What is needed -> A single number is the answer: the count of lines in these records with "agent" in them.

Data in this exercise ->
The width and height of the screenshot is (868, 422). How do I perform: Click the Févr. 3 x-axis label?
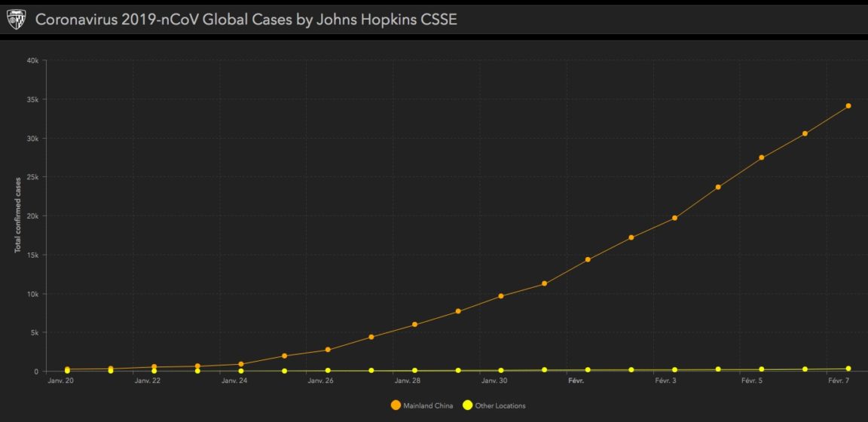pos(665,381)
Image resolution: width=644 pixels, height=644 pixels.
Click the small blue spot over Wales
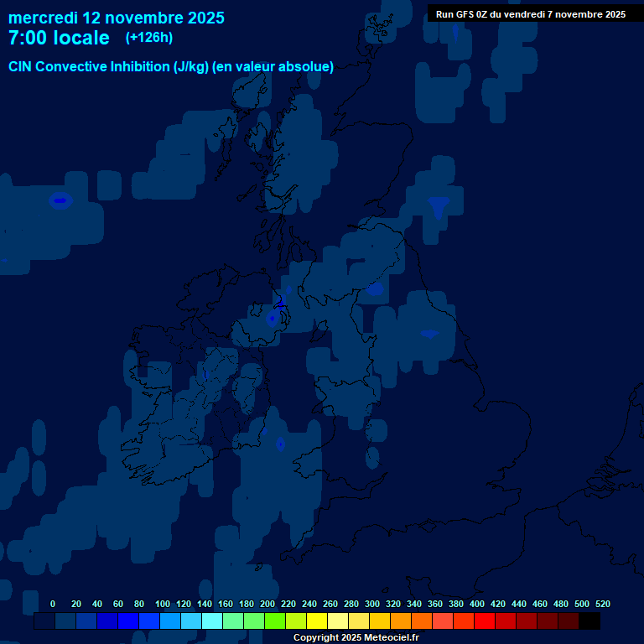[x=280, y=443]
==
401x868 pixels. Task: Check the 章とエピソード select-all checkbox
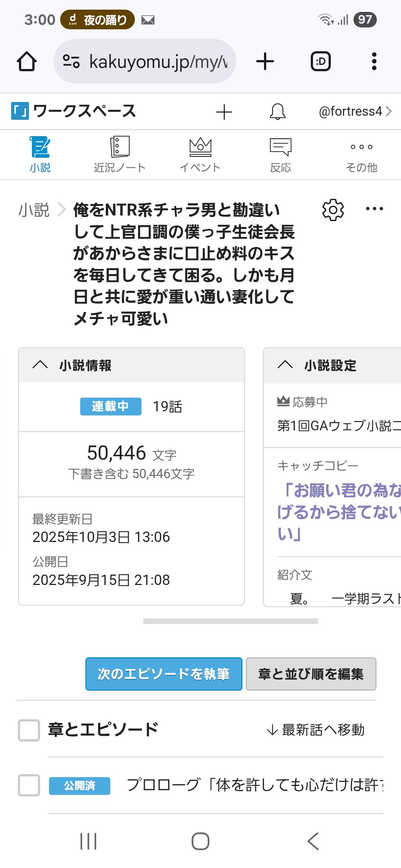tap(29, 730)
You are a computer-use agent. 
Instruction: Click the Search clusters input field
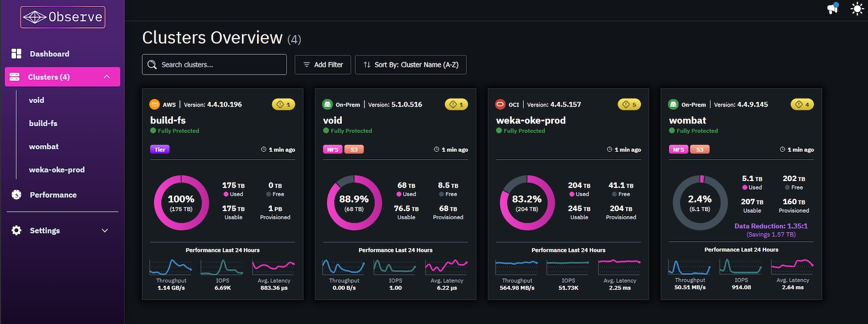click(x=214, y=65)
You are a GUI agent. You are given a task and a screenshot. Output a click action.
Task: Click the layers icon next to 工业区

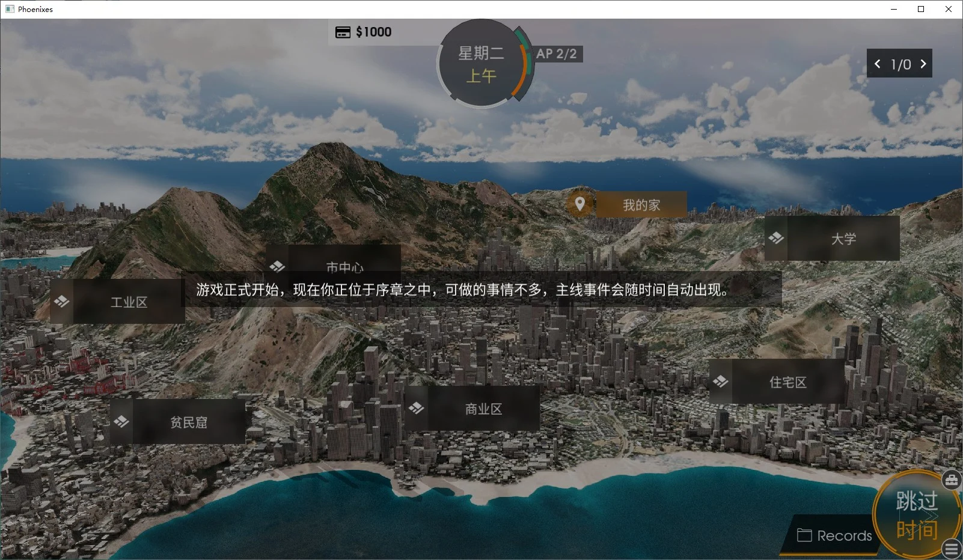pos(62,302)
---
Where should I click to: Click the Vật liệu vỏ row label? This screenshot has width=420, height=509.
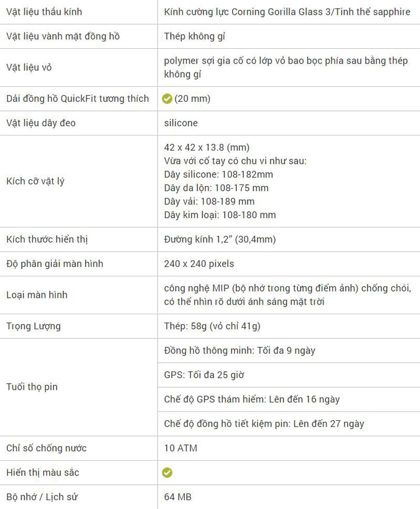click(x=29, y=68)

Exercise result -> 2